Since each side of the horn can provide (at least) 4 independently adjustable lengths (as the single horn can, as we've seen above), then we evidently can have at least 8 independently adjustable lengths with 4 double valves. But do we really need this much? The double horn is actually trying to solve a different problem -- getting more range rather than getting better intonation on the intermediate notes.
If we don't actually care about having a huge range, What's the minimum we need to solve the intonation problem? Can we do it with 3 double valves? Can we do it in such a way as to preserve the standard fingerings (i.e., the last two columns of the chart above) and so that the various tube segments will all be at least a certain minimum length so that this beast actually has some chance of being constructible?
Time to break out the computer and do the exhaustive search through the 459324 possible wirings for 6 valves and the 15 possible pairings for each wiring. Hey, here's one:
which is the best in terms of having the longest minimum segment-between-valves length — every segment is at least 7.45% of the base length L.
Now there is a bit of weirdness with this solution in that the mouthpiece+bell portion of the horn is less than 25% of its overall length. Which seems like it would be showstopper for any brass instrument whose bore is not cylindrical, i.e., since we need to have the tube width stay constant throughout the section where there are valves; otherwise life gets much more complicated. And in order to do that on a conical-bore instrument like the French horn, you'd need a plan where the portion between the valves is a relatively small segment of the horn.
Redoing the search ruling out the cases where the bell+mouthpiece segment isn't at least 50% of the horn, we get another solution where every segment is at least 5.6% of L and the bell+mouthpiece portion is roughly 71% of the instrument.
Note that figuring out what a,b,c,d,e,f,g need to be for any given temperment is reduced to a Small Matter of Linear Algebra.

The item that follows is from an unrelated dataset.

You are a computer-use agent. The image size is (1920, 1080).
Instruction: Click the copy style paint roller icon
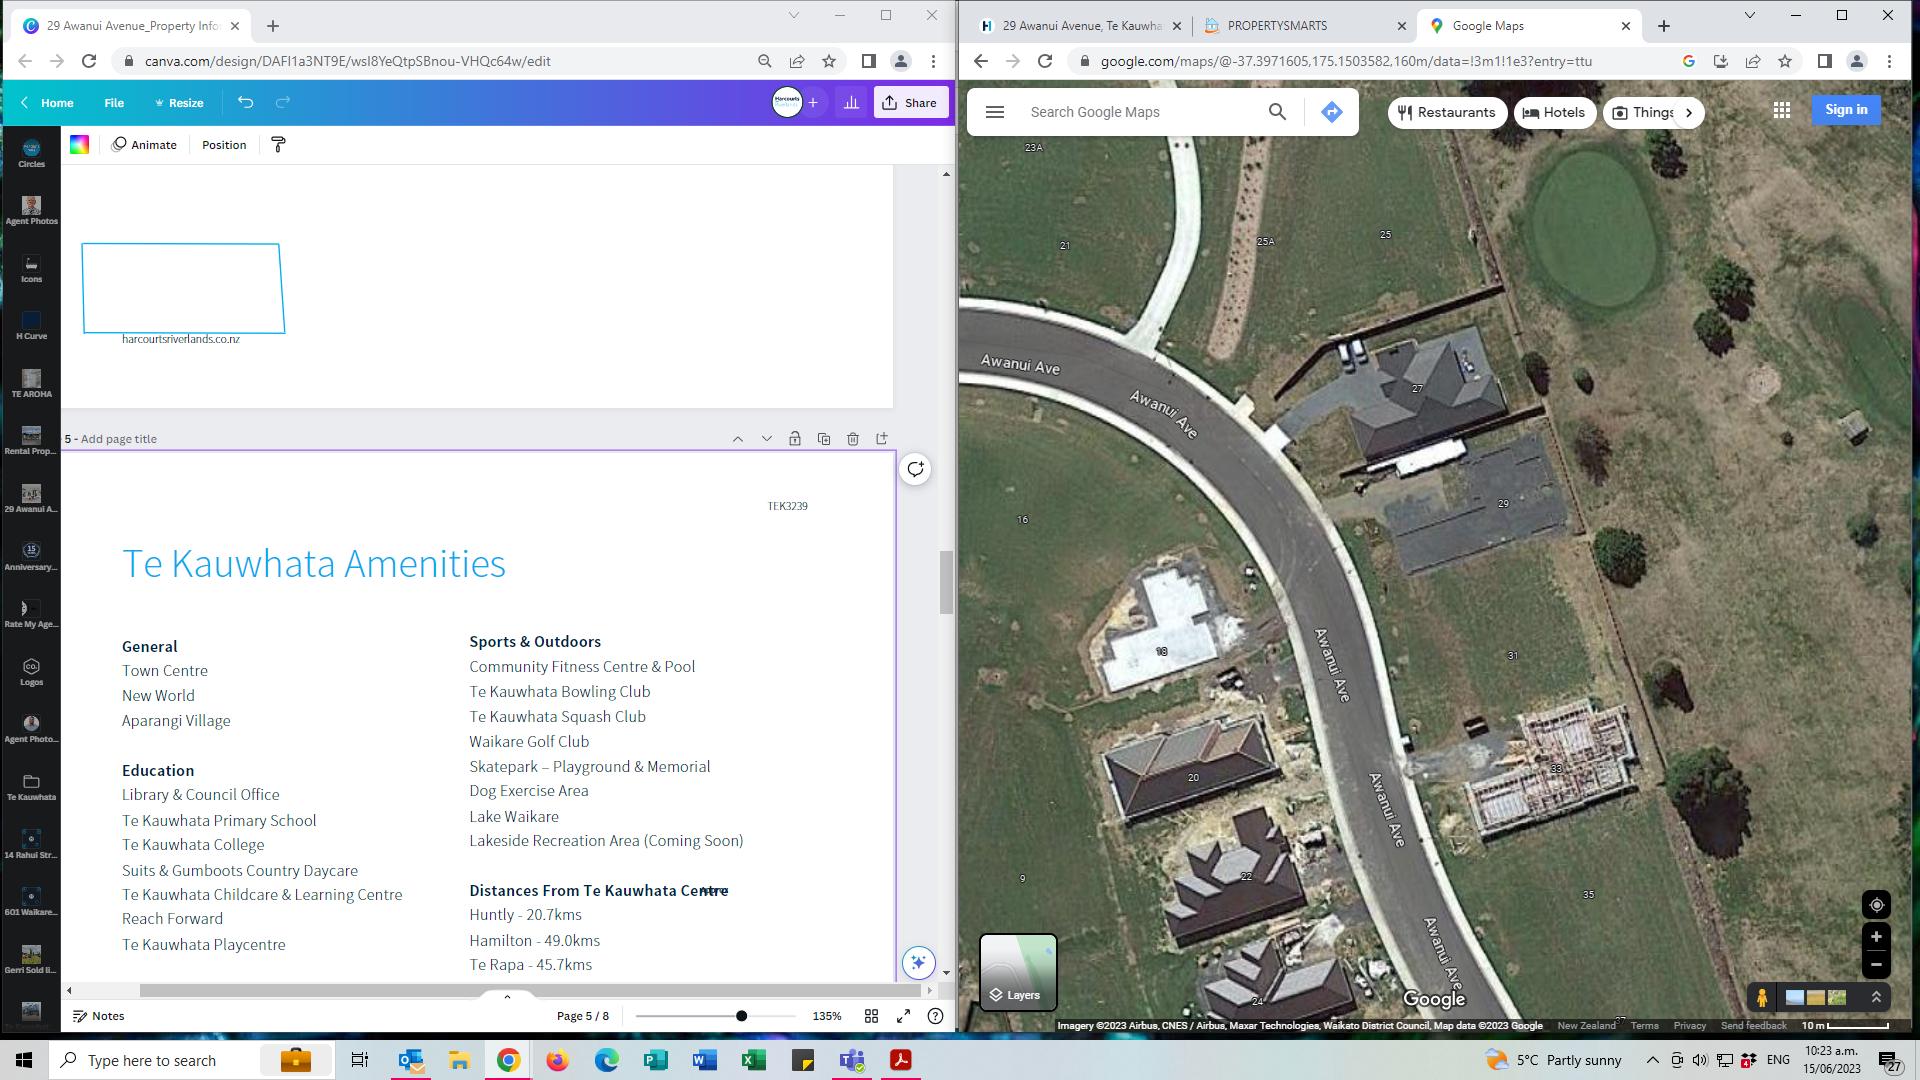(x=279, y=145)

Except it turns out that for brass instruments, this whole distinction between cylindrical and conical bore instruments — which was presented as gospel back when I was learning them — seems to be something of a lie. The French horn, in fact, has, percentage-wise, a much longer cylindrical section than the supposedly-cylindrical-bore trumpet, and that, in fact, what is really going on with both of these instruments is that the bell and mouthpiece effects drastically warp the harmonics of an otherwise-cylindrical closed tube so as to make it behave almost, but not quite, like an open cylindrical tube or, equivalently, a closed conical tube (both of which have the even multiples of f that the closed cylindrical tube lacks).
Which suggests that I have it exactly backwards as to which solution is best for which instrument (i.e., the first solution is better for the horn, and the second solution is better for the trumpet)...

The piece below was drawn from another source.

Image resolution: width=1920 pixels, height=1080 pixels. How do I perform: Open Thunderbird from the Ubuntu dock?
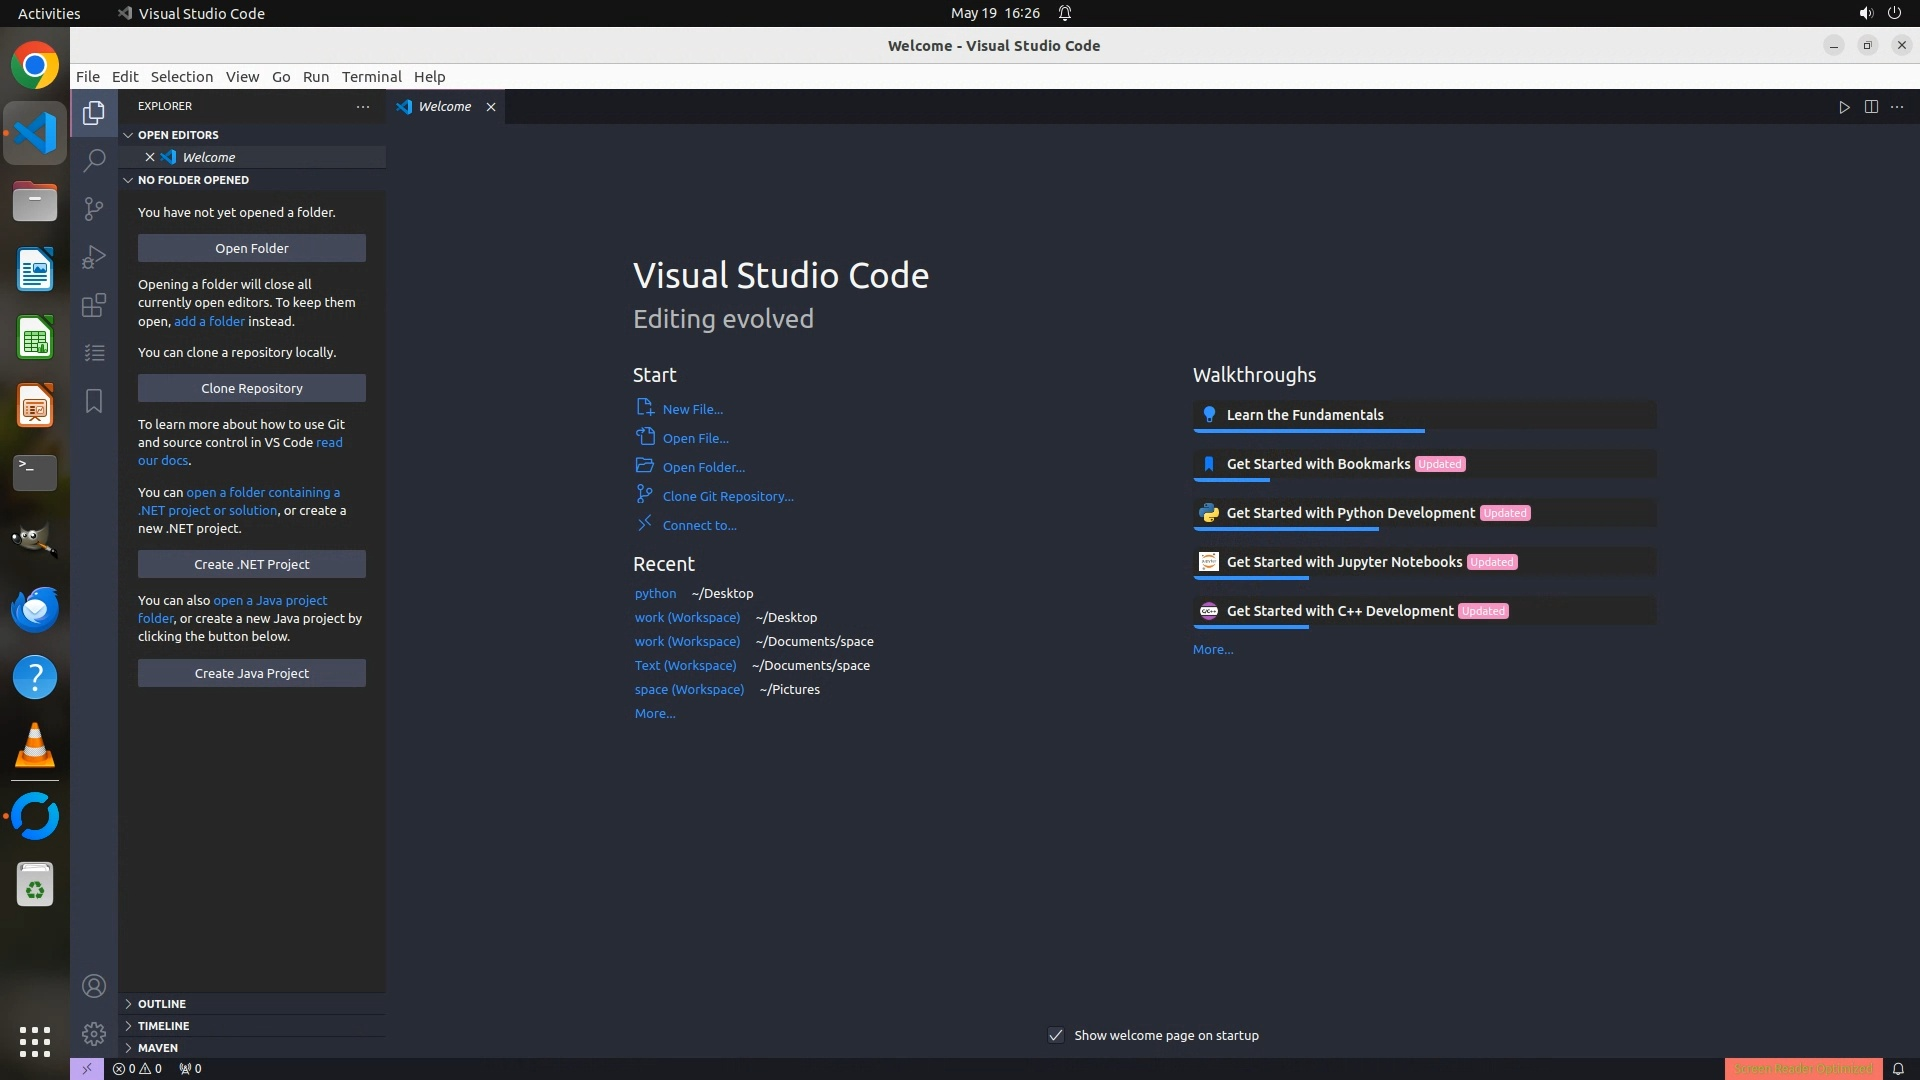35,609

There then remains the small matter of getting to actually build one of these monsters (yeah, good luck on that...). It seems like they'd be useful, at least in the sense that a whole range of intonation issues mostly go away.
On the other hand, doing the actual tuning and emptying out the condensation ("spit") will be extra-special fun.
And, of course, now I'm wondering how different the history of brass instruments would have been if Stölzel had had a personal computer available, though, to be fair, I'm guessing a lot of things would have been different if we'd had PCs back in 1814.